Today's Passage: Psalm 54-56
Think back to a time in your life when you were either upset, desperate, afraid or a combination of the three...
Sounds like those are some of the emotions David must have been feeling when he wrote these. Even the superscriptions tell us that he was hiding or had just been captured. David must have been going through a lot of feelings during these times in his life. I know if I were in that situation, I would be angry, afraid, and desperate to get out. I cannot even imagine the full extent of it.

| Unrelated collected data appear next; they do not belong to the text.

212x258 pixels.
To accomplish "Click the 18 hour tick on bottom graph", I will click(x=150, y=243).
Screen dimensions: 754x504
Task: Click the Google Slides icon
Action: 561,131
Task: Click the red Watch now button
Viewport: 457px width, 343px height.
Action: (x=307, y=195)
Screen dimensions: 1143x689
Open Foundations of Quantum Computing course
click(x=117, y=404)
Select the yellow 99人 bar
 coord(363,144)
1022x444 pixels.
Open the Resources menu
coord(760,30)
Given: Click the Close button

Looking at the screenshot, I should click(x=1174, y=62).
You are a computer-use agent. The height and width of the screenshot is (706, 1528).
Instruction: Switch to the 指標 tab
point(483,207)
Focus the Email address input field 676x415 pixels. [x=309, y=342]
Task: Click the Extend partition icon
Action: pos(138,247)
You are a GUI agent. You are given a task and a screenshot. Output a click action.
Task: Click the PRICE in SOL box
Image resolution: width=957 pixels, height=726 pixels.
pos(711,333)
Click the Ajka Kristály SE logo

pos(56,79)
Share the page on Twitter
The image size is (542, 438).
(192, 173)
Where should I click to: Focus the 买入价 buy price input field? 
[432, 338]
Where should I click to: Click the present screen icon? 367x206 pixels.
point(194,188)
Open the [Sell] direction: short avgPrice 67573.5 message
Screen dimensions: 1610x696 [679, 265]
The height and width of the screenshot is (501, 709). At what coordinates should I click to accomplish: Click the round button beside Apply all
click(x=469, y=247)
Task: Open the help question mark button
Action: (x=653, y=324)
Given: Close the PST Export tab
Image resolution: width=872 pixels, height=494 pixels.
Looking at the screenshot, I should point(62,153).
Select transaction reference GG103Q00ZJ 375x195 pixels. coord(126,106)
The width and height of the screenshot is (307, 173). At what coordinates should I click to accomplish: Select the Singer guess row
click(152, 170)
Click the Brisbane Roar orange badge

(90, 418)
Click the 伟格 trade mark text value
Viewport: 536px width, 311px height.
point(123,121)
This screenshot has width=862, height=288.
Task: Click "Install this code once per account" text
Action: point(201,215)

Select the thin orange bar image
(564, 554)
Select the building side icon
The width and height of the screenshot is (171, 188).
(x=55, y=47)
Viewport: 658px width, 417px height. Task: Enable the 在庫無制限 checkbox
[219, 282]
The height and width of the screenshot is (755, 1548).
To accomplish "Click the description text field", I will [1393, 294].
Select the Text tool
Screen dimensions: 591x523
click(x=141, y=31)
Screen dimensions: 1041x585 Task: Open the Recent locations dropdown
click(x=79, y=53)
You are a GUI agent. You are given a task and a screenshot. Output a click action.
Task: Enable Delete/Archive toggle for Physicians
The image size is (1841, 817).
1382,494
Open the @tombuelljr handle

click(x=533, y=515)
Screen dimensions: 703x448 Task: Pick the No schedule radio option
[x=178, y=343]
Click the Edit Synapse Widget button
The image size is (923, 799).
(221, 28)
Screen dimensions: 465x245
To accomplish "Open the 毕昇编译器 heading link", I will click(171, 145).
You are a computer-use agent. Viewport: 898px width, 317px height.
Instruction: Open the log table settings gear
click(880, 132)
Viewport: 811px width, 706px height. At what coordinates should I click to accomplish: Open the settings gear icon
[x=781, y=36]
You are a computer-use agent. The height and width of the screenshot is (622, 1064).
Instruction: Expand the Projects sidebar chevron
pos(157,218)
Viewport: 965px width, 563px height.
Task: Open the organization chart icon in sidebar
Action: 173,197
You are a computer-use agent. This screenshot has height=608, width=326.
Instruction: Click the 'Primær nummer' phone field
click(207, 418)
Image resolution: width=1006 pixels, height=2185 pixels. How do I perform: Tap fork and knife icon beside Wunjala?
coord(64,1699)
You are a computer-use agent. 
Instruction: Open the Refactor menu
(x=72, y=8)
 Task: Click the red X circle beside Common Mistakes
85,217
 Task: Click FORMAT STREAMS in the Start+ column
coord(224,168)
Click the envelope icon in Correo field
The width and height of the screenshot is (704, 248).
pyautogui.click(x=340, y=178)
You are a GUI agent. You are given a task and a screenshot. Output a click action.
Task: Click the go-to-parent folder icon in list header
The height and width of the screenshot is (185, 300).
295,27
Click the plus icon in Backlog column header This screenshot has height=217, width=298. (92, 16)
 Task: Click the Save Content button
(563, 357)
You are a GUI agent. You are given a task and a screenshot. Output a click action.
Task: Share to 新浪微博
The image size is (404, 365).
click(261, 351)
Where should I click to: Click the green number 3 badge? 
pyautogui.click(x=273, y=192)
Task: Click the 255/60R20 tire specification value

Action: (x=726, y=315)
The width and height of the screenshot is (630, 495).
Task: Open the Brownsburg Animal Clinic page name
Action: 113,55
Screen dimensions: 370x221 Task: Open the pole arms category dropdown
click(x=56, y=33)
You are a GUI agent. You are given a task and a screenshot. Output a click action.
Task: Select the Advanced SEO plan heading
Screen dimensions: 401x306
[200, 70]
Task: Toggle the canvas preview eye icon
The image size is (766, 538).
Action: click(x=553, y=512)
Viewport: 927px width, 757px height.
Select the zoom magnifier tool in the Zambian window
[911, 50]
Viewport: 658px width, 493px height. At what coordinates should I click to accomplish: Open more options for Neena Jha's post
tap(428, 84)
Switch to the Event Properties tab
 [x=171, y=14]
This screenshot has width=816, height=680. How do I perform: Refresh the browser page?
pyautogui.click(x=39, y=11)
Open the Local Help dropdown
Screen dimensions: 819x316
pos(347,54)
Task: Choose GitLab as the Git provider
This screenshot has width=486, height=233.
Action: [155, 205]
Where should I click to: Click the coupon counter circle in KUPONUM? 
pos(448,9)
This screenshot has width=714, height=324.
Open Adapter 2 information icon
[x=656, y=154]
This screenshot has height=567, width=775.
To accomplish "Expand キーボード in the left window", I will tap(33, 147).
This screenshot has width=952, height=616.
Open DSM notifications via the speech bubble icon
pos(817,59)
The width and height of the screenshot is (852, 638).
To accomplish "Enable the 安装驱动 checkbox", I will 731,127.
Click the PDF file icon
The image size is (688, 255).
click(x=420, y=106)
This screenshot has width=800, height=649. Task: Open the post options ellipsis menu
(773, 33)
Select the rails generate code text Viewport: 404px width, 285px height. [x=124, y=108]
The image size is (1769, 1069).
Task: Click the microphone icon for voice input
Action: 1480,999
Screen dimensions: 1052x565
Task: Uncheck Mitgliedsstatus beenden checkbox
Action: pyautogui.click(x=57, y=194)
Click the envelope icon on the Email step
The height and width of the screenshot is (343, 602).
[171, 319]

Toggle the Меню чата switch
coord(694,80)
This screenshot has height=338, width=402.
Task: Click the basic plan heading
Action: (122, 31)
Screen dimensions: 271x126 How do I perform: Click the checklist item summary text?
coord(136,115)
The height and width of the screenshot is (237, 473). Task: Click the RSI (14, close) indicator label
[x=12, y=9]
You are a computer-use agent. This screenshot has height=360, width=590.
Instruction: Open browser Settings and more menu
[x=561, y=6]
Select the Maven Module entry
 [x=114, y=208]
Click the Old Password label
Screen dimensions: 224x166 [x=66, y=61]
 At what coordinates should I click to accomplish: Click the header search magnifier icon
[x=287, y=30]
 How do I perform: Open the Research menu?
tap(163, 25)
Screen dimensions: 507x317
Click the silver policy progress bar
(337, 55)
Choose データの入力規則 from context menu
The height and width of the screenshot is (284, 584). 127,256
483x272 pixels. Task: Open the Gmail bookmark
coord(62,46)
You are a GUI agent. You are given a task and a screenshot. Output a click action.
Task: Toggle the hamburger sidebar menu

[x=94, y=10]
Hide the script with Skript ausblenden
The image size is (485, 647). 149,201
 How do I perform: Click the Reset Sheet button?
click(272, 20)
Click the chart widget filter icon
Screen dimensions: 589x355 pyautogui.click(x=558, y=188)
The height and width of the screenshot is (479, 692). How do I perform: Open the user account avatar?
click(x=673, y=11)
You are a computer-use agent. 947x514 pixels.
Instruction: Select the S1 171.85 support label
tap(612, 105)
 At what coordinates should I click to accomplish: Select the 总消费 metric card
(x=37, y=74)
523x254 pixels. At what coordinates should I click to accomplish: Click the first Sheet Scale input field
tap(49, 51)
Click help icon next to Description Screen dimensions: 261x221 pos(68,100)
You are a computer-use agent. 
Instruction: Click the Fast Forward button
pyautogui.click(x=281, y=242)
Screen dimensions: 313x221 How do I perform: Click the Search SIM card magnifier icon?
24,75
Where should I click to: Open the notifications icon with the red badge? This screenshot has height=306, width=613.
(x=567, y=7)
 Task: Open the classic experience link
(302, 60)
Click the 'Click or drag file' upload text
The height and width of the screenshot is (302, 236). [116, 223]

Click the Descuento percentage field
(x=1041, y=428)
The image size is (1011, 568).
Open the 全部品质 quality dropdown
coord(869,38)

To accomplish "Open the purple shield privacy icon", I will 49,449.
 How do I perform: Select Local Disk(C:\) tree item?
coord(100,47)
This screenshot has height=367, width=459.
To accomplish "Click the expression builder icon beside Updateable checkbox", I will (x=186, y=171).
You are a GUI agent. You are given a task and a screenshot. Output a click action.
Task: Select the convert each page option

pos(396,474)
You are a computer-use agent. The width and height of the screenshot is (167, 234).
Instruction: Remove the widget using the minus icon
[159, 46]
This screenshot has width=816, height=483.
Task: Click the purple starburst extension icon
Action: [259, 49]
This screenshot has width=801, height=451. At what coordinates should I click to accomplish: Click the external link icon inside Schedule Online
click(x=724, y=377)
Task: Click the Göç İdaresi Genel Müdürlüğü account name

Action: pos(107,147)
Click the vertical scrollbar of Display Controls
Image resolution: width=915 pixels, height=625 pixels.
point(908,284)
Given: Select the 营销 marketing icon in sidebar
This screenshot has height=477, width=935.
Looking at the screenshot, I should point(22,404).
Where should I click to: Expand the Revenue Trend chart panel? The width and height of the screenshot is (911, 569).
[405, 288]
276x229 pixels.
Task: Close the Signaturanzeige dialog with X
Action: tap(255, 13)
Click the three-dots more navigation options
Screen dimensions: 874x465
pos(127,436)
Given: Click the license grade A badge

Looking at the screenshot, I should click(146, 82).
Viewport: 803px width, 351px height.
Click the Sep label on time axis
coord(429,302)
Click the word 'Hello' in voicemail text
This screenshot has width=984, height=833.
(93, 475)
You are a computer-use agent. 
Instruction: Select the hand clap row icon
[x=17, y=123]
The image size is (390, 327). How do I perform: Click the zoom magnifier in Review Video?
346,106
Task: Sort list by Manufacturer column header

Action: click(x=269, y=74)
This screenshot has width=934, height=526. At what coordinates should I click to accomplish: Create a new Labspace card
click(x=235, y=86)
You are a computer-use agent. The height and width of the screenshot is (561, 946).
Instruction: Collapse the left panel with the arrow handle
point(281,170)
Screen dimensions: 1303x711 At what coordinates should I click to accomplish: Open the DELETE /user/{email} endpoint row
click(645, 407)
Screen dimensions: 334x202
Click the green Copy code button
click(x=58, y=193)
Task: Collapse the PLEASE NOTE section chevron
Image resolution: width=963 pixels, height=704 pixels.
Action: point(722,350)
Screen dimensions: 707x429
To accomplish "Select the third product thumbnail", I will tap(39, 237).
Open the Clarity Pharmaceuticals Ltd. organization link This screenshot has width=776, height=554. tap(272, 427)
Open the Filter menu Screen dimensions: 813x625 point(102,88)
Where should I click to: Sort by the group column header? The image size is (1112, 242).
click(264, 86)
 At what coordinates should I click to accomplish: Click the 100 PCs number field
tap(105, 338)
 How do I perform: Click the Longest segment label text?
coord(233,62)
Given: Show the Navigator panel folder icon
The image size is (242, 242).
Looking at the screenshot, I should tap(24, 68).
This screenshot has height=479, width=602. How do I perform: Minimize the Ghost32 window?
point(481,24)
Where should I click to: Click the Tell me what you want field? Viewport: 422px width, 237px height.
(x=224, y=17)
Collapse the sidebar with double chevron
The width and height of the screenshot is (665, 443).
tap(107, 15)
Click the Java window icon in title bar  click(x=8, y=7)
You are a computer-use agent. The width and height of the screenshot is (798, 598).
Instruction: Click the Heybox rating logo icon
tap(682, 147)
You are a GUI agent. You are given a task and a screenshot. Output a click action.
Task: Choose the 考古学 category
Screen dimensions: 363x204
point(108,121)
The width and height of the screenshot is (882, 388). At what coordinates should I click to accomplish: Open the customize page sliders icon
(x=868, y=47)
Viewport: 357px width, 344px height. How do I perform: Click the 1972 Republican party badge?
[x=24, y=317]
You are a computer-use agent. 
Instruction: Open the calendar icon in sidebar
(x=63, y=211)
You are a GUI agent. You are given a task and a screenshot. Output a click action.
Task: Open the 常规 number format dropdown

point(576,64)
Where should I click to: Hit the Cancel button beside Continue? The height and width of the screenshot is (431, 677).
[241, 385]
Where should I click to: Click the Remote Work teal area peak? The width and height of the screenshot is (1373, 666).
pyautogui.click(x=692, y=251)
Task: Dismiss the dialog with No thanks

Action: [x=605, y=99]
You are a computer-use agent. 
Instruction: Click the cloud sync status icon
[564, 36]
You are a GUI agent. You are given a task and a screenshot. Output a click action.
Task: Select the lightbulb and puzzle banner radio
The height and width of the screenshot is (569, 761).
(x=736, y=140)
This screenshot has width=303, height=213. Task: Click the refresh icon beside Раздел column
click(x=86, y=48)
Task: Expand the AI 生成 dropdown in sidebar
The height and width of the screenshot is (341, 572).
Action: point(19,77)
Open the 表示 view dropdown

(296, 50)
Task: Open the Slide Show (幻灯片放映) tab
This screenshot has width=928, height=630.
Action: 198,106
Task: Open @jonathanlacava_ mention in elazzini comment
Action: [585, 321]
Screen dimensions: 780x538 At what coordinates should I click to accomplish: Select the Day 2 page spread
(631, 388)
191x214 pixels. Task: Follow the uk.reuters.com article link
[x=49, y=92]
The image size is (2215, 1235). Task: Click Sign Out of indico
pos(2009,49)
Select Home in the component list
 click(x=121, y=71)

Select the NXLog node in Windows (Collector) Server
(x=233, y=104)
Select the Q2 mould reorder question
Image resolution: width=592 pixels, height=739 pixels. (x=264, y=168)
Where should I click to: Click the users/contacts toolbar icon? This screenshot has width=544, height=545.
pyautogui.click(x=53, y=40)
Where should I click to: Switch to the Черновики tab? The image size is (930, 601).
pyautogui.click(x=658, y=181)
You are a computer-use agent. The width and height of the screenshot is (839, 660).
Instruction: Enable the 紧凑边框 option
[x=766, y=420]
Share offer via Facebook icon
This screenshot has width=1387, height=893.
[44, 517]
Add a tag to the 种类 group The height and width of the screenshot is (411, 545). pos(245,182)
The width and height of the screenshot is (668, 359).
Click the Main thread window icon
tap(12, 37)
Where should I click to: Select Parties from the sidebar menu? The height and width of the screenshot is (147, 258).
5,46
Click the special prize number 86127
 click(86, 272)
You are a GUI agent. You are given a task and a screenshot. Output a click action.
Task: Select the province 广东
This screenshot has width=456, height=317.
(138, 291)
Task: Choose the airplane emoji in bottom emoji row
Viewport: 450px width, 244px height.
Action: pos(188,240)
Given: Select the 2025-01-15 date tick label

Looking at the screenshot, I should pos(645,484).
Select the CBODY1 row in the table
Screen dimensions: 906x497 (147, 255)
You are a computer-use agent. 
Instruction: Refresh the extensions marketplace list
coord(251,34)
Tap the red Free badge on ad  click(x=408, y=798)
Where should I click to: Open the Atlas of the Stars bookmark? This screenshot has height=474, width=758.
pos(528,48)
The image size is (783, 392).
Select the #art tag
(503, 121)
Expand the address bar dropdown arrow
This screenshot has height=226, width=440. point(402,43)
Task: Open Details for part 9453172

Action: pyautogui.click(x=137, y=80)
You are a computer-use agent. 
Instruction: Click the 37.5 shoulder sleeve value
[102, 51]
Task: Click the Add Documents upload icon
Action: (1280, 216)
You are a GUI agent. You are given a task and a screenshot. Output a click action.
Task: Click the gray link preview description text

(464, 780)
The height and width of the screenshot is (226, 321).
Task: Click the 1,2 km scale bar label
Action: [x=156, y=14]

However, don't we go through times when we feel this way? I can think of a few times recently that I have felt at least one of those emotions. These emotions pushed David to cry out to God. He was completely honest about how he felt and he prayed for the destruction of his enemies. Are we real with God during these times in our lives? I know that last week I got sick in Puerto Rico. I was so upset to be missing out on work and I was really angry that I was feeling that way during the trip I had been looking forward to for months and months. I did a lot of crying out to God. I begged him to make me feel better and give me energy. I cried out for joy and peace. Those things happened...but in God's timing, not mine. I wanted it to be immediate, but God had different plans and the things I learned from that experience are priceless.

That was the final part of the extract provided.